Convert the lines of the listing below into a JSON list of strings, one string per line, omitting blank lines. Begin at the line containing "I want to click on crumb-coupon: coupon, so" and stop after the line containing "(817, 392).".

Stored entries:
=======

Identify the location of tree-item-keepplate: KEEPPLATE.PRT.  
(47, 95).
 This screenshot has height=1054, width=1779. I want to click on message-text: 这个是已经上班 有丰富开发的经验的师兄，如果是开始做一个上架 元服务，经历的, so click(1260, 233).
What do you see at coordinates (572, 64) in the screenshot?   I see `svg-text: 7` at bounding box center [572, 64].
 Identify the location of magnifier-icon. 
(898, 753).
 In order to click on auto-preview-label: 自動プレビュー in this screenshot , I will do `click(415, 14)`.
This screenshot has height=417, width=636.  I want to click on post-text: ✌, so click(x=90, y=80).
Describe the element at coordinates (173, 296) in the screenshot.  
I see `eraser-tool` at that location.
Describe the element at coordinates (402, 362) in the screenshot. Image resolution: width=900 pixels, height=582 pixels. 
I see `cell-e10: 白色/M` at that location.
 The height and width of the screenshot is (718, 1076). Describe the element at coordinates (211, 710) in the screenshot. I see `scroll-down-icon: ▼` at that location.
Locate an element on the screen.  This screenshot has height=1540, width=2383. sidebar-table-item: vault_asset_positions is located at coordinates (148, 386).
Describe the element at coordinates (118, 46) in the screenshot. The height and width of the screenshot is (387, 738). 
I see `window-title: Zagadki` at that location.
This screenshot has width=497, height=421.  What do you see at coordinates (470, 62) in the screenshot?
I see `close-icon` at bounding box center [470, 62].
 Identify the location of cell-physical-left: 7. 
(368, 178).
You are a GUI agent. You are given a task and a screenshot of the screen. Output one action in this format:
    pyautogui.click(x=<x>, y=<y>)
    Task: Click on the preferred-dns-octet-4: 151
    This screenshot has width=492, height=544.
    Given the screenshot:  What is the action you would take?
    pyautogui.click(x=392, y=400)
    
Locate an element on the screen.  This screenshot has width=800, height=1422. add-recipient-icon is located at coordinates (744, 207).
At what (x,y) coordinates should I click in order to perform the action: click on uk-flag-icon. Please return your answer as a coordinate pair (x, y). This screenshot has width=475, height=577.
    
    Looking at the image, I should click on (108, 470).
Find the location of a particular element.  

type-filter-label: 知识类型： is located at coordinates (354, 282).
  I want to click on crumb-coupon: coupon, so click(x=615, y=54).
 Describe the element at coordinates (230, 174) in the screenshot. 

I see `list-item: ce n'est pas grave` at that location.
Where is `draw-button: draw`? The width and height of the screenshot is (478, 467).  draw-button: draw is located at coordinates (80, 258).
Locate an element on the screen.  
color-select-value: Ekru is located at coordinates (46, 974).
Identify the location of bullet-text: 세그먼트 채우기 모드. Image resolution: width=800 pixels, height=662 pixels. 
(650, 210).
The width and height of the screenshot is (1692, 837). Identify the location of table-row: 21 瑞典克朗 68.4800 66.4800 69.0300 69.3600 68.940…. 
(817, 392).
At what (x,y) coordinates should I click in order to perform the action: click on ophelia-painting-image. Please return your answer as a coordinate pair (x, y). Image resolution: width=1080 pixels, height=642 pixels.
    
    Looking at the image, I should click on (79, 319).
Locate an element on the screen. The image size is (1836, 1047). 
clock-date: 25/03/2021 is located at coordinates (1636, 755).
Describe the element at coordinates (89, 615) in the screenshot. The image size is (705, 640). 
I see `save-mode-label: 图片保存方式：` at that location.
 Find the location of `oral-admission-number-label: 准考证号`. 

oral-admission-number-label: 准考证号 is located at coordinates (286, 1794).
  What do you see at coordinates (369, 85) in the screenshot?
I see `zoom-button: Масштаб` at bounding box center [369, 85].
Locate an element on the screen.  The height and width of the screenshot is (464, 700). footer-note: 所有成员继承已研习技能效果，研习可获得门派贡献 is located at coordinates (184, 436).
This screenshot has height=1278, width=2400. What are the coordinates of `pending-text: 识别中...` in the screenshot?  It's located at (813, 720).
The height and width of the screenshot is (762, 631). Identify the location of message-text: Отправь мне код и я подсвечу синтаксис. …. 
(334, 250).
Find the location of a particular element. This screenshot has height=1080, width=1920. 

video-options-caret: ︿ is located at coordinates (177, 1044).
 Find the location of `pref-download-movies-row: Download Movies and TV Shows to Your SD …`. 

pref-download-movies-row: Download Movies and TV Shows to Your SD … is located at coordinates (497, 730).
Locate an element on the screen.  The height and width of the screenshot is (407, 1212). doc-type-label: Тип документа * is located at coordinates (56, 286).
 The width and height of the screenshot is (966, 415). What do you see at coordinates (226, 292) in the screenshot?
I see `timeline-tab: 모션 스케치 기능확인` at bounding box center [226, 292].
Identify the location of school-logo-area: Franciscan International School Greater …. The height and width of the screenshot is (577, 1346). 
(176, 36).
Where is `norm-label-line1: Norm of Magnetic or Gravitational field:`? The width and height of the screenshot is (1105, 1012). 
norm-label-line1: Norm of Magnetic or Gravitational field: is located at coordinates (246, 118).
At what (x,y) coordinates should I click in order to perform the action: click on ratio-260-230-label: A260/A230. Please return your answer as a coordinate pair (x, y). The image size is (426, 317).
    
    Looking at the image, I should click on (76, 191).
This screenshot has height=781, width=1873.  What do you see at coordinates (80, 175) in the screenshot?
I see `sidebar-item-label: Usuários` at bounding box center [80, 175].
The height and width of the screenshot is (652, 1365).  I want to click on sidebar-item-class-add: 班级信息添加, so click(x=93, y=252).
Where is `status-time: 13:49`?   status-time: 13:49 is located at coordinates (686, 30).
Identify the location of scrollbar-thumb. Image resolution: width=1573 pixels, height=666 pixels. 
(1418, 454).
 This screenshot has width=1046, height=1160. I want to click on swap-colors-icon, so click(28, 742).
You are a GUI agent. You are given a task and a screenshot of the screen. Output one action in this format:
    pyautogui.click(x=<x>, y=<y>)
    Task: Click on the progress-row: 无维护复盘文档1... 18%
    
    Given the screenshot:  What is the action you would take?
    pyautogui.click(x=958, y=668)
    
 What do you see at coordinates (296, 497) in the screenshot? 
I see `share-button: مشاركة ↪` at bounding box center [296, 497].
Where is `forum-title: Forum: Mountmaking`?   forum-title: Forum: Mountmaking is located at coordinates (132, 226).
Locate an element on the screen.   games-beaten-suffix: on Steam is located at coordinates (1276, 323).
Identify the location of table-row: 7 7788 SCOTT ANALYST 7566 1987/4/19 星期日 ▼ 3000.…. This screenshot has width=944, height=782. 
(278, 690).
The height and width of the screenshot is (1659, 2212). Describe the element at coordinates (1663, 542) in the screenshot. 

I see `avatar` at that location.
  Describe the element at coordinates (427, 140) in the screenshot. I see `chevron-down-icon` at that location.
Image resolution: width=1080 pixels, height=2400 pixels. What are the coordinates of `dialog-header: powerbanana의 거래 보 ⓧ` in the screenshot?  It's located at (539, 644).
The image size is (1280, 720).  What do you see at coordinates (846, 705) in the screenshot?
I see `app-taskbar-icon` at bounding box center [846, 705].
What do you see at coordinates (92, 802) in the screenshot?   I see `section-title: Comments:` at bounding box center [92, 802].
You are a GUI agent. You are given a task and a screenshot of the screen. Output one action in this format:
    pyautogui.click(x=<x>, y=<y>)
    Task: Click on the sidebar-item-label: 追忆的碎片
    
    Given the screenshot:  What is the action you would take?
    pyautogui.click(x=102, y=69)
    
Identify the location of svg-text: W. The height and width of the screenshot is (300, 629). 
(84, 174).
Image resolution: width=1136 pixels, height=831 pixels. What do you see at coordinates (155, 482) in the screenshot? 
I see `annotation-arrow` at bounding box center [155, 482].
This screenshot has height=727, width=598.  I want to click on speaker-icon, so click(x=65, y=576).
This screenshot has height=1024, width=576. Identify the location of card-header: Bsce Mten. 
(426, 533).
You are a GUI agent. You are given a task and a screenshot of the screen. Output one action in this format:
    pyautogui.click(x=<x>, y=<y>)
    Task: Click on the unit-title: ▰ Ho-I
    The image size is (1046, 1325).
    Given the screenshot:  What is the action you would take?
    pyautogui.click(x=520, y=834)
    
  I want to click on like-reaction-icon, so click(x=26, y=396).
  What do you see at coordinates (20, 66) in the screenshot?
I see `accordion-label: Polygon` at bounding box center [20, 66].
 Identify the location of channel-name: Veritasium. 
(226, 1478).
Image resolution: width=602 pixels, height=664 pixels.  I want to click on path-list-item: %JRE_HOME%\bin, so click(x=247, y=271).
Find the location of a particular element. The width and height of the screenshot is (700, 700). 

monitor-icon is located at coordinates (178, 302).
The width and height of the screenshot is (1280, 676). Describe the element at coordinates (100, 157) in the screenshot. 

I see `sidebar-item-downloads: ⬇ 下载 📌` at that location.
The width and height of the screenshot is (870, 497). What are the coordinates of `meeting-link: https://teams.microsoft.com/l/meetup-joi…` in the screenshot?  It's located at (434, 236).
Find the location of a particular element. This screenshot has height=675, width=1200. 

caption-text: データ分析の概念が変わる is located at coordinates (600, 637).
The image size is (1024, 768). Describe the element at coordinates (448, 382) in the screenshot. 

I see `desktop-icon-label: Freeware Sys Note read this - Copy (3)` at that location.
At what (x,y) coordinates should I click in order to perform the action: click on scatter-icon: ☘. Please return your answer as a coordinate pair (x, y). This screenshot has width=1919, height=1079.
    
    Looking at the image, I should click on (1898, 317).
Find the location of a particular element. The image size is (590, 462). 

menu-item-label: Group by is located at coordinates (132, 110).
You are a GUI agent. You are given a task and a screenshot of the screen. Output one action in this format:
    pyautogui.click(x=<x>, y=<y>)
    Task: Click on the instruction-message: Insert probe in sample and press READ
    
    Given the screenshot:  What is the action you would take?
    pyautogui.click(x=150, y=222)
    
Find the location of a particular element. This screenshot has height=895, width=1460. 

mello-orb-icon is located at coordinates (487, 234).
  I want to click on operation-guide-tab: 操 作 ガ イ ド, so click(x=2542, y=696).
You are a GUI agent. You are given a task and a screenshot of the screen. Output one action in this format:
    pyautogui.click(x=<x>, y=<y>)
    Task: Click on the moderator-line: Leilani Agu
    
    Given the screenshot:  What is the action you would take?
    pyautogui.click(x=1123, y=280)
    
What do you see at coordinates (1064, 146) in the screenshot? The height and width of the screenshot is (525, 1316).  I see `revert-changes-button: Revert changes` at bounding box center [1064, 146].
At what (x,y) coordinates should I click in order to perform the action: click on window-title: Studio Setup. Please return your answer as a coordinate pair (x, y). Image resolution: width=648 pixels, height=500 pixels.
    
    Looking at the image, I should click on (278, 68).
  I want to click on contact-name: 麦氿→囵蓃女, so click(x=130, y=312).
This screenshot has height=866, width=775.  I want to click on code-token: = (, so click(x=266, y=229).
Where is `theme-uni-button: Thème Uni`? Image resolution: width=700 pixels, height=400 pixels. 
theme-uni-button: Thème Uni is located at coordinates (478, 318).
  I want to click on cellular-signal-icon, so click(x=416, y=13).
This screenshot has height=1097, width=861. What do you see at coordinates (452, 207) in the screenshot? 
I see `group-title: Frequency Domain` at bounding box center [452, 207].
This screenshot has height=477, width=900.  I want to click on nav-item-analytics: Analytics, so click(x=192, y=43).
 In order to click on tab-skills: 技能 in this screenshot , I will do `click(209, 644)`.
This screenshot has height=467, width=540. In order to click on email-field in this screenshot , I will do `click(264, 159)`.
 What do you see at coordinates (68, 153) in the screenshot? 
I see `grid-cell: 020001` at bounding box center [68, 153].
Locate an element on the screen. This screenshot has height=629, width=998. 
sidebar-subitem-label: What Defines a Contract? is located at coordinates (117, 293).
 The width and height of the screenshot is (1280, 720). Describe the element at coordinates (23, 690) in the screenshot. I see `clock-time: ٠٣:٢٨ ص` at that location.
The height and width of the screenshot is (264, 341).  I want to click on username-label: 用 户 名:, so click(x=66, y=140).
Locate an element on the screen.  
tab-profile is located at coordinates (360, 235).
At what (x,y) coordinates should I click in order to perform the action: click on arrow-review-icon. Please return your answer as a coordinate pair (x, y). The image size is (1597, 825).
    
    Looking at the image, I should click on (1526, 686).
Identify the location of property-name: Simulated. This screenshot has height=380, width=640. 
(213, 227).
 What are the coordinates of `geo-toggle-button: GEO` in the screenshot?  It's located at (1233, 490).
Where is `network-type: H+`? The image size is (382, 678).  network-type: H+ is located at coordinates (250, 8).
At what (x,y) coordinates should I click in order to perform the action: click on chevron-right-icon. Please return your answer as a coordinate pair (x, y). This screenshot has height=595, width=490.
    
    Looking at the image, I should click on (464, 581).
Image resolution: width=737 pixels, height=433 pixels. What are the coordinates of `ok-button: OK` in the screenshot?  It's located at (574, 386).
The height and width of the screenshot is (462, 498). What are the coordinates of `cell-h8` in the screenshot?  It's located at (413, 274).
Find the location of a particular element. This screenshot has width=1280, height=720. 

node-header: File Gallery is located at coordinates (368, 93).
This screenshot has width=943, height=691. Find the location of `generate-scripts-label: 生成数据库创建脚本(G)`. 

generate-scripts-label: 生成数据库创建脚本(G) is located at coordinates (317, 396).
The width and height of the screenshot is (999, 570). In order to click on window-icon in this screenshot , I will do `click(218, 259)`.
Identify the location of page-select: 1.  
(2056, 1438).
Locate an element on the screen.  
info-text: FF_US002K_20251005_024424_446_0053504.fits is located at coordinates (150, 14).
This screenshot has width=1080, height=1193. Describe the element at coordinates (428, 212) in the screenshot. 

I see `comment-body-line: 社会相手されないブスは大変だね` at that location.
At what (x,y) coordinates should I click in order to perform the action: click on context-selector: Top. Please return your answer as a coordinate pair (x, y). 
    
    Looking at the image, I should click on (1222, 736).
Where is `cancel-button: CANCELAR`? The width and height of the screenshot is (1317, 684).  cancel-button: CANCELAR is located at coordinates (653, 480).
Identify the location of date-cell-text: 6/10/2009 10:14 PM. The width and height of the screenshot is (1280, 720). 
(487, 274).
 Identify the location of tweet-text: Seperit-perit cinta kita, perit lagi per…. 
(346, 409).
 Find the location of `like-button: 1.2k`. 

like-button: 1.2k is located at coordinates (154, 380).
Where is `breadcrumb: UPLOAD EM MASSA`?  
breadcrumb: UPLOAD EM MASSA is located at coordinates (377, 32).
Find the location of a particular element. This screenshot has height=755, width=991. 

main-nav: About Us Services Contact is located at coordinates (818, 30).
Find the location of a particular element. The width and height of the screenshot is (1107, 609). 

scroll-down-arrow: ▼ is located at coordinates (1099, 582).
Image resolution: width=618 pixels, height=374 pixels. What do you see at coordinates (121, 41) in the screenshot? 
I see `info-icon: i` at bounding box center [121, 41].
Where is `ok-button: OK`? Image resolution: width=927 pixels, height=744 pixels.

=======

Task result:
[
  "  I want to click on crumb-coupon: coupon, so click(x=615, y=54).",
  " Describe the element at coordinates (230, 174) in the screenshot. ",
  "I see `list-item: ce n'est pas grave` at that location.",
  "Where is `draw-button: draw`? The width and height of the screenshot is (478, 467).  draw-button: draw is located at coordinates (80, 258).",
  "Locate an element on the screen.  ",
  "color-select-value: Ekru is located at coordinates (46, 974).",
  "Identify the location of bullet-text: 세그먼트 채우기 모드. Image resolution: width=800 pixels, height=662 pixels. ",
  "(650, 210).",
  "The width and height of the screenshot is (1692, 837). Identify the location of table-row: 21 瑞典克朗 68.4800 66.4800 69.0300 69.3600 68.940…. ",
  "(817, 392)."
]